The young activists were looking for their own Obama. “Someone young, a young new face,” said Molly Musselman, an anthropology major, also 20. “A lot of people say Sarah Palin, but I don’t think she’s the best candidate for the job. With the amount of bad press she received, I don’t think her reputation can be restored.” The GOP had high hopes for Bobby Jindal, the governor of Louisiana, born to Indian immigrant parents, who was touted as the Great Non-White Hope of the GOP, until his folksy, nasal delivery of the widely televised Republican response to Obama’s February budget speech drew comparisons to Mr. Rogers.

“There is a search for leadership and a coherent response to the problems we face,” said Sean Rushton, a Republican political consultant. “I believe President Obama was elected less because the American people voted for him and his ideas, and more as a vote of no confidence in Republicans—because the economy was in crisis. My view is that right now Republicans really need to focus on explaining what happened with the economic meltdown and how it needs to be fixed, and why they should be the ones to fix it.
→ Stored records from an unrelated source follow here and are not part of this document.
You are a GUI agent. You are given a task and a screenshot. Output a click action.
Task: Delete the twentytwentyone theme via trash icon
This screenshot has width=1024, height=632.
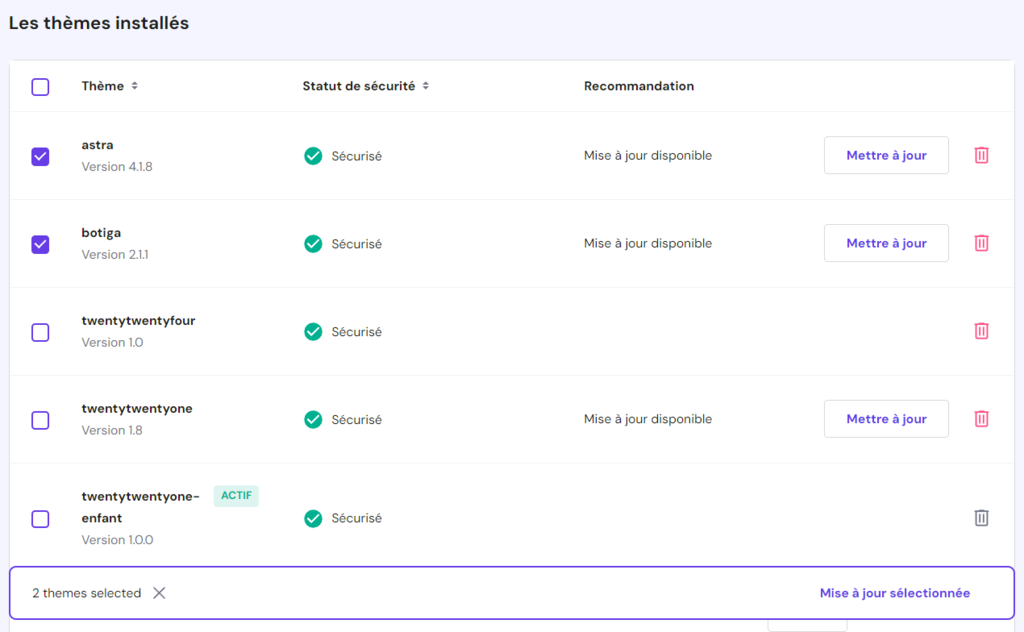pyautogui.click(x=982, y=418)
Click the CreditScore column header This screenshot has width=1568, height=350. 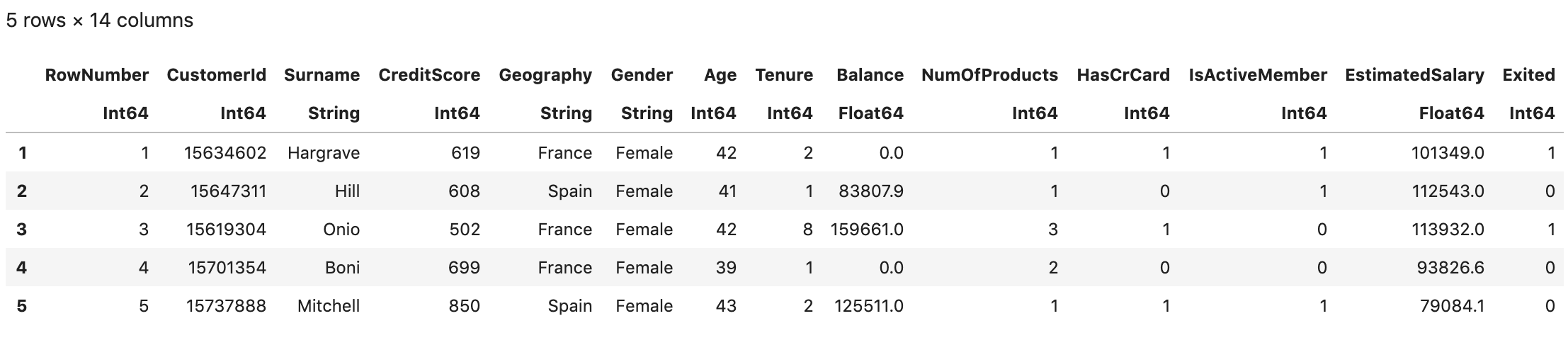coord(429,75)
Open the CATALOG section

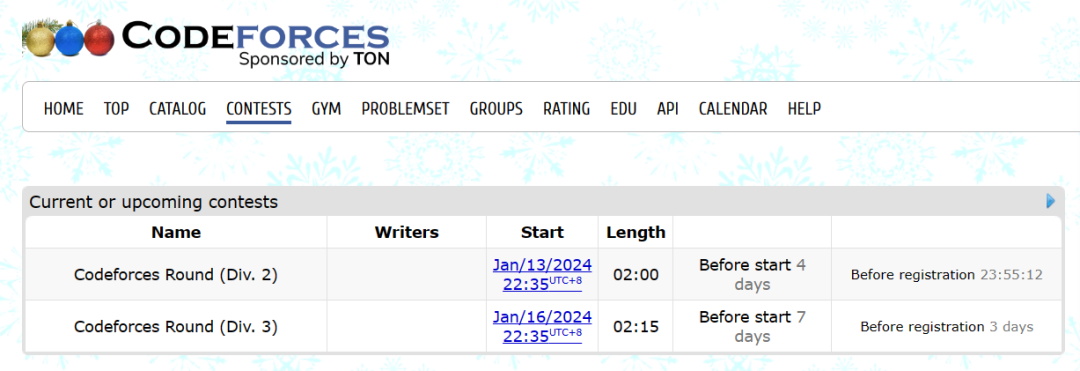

Until the party comes to one narrative about how the market melted down on our watch, it will be tough to win the public over.”

The 65-year-old Reagan veteran Bennett tried to soothe the frustrated conservatives by reminding them of the years it took the party to come from the post-Watergate political wilderness to the Reagan revolution. “Be patient,” he counselled. “Renewals don’t happen overnight.”